Articles it links to

From the second article “As Microsoft attempts to buoy its reputation as an AI leader in climate innovation, the company is also selling its AI to fossil-fuel companies… the tech giant has sought to market the technology to companies such as ExxonMobil and Chevron as a powerful tool for finding and developing new oil and gas reserves and maximizing their production—all while publicly committing to dramatically reduce emissions.”

Continuing “Microsoft has continued to seek business from the fossil-fuel industry; documents related to its overall pitch strategy show that it has sought energy-industry business in part by marketing the abilities to optimize and automate drilling and to maximize oil and gas production. Over the past year, it has leaned into the generative-AI rush in an effort to clinch more deals—each of which can be worth more than hundreds of millions of dollars. Microsoft employees have noted that the oil and gas industries could represent a market opportunity of $35 billion to $75 billion annually, according to documents I viewed.”

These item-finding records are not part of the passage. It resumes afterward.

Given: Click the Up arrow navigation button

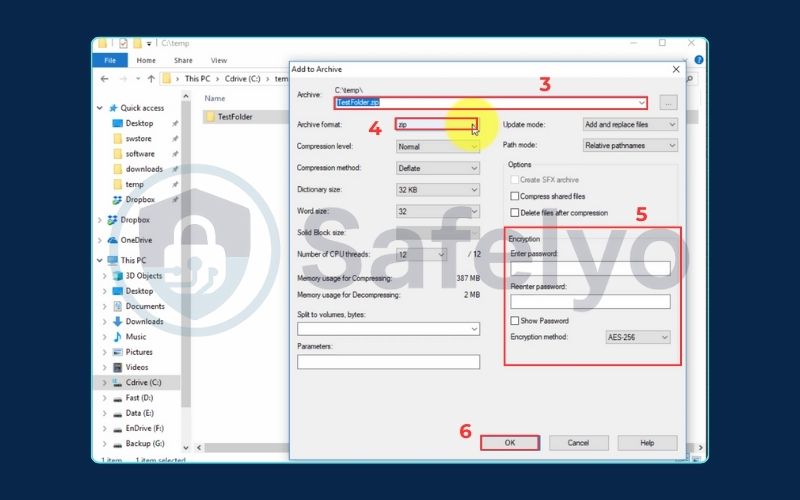Looking at the screenshot, I should coord(151,78).
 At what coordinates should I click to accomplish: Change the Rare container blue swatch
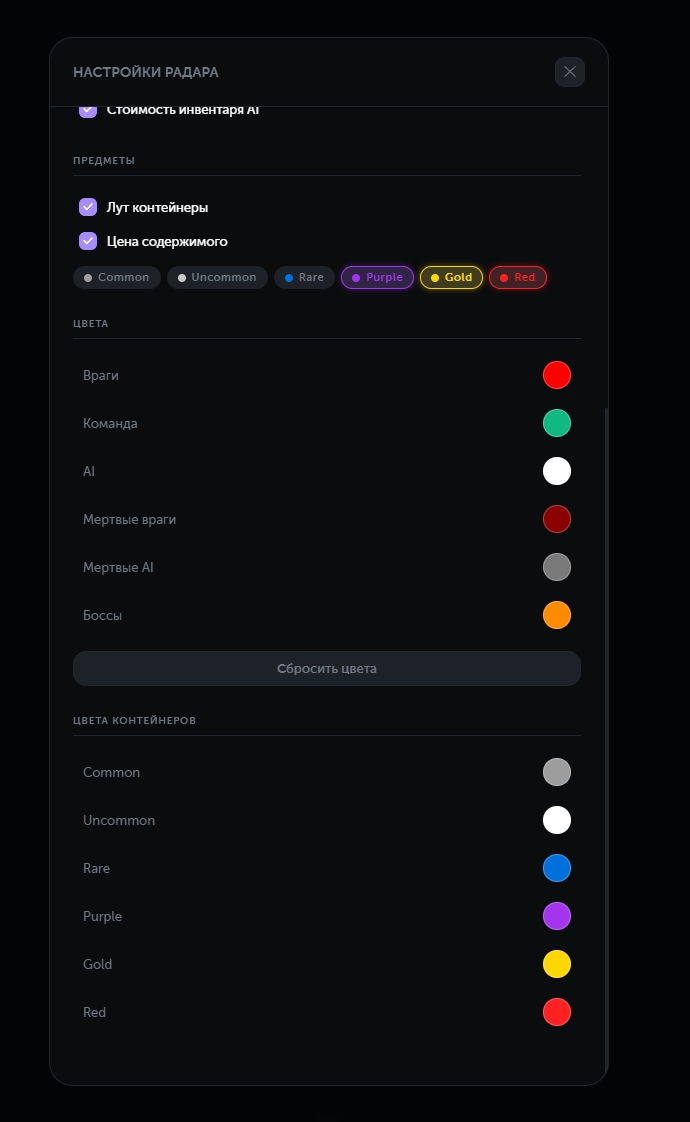click(x=557, y=868)
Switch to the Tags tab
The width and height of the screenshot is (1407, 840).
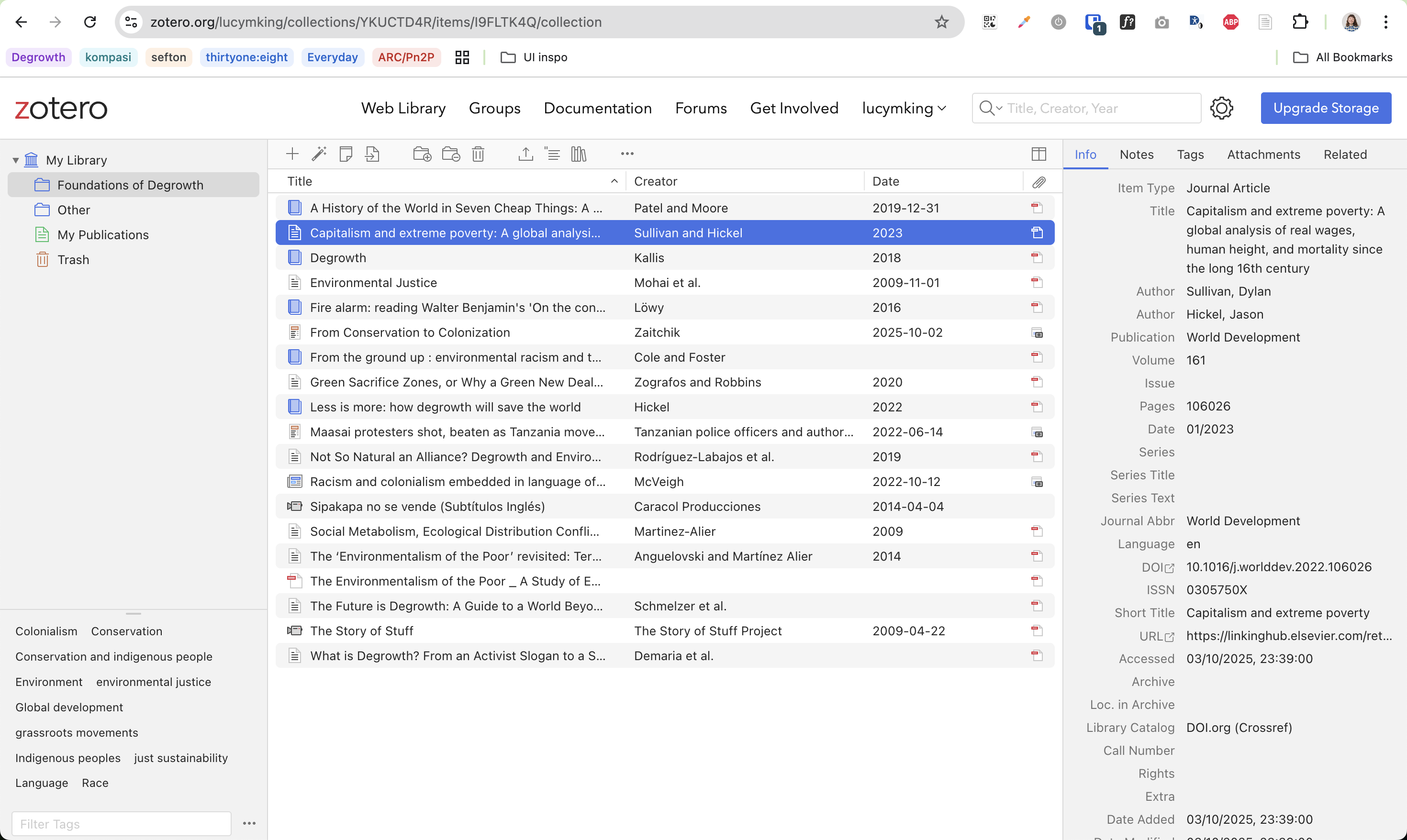1190,155
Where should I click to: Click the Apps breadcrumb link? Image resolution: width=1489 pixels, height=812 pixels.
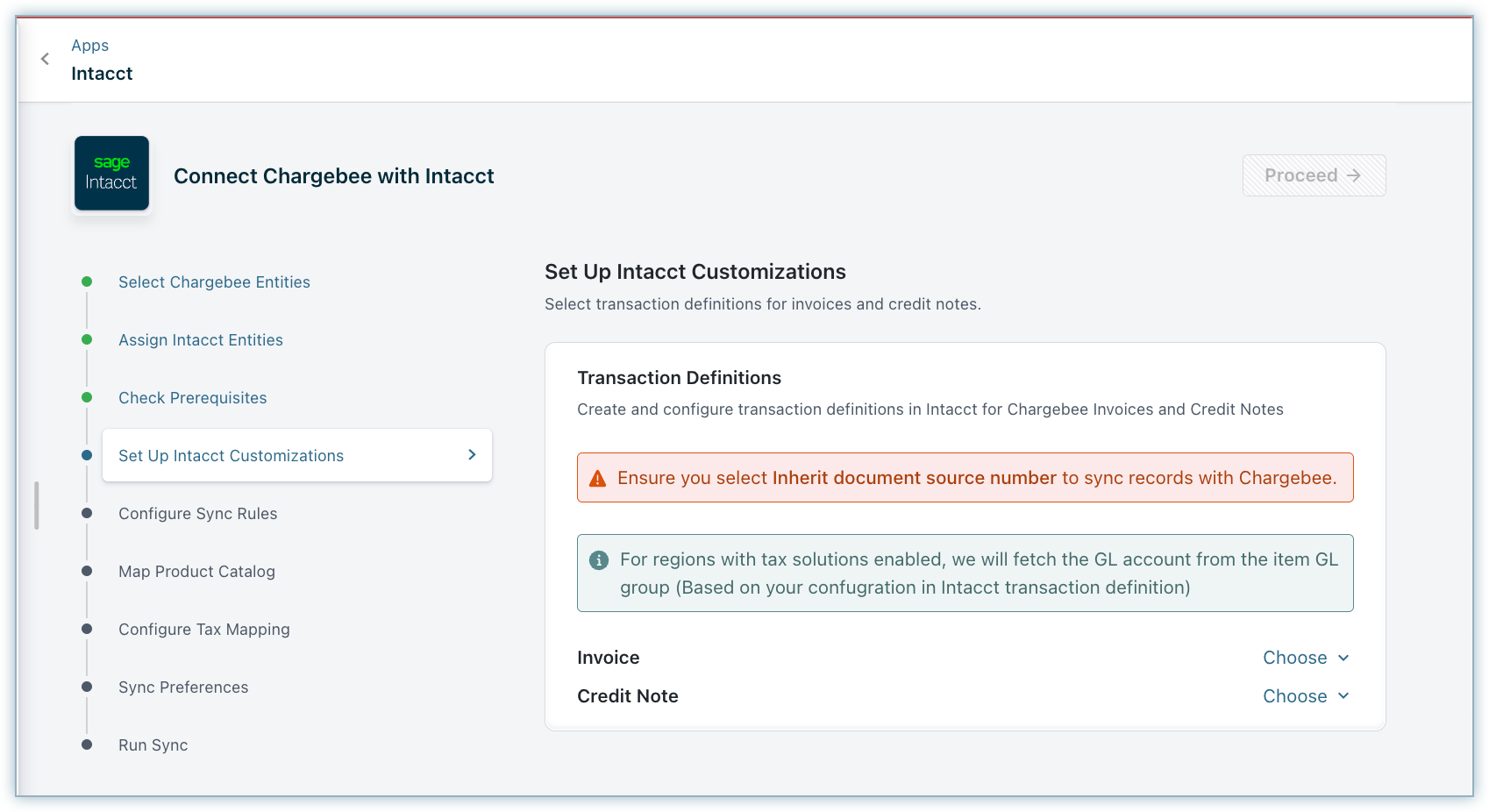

Everyone gets that they need water for cooling, “They will be cooled by millions upon millions of gallons of water.” Everyone misses that they will heat all that water. As Tom Murphy showed in his Nature piece that I linked to in Limits to economic growth: A peer-reviewed paper by podcast guest Tom Murphy, heat generated by industry will match heat retained by the greenhouse effect with a couple human lifetimes.

More: “Microsoft has failed to reduce its annual emissions each year since then. Its latest environmental report, released this May, shows a 29 percent increase in emissions since 2020—a change that has been driven in no small part by recent AI development.”

And “Microsoft is reportedly planning a $100 billion supercomputer to support the next generations of OpenAI’s technologies; it could require as much energy annually as 4 million American homes.”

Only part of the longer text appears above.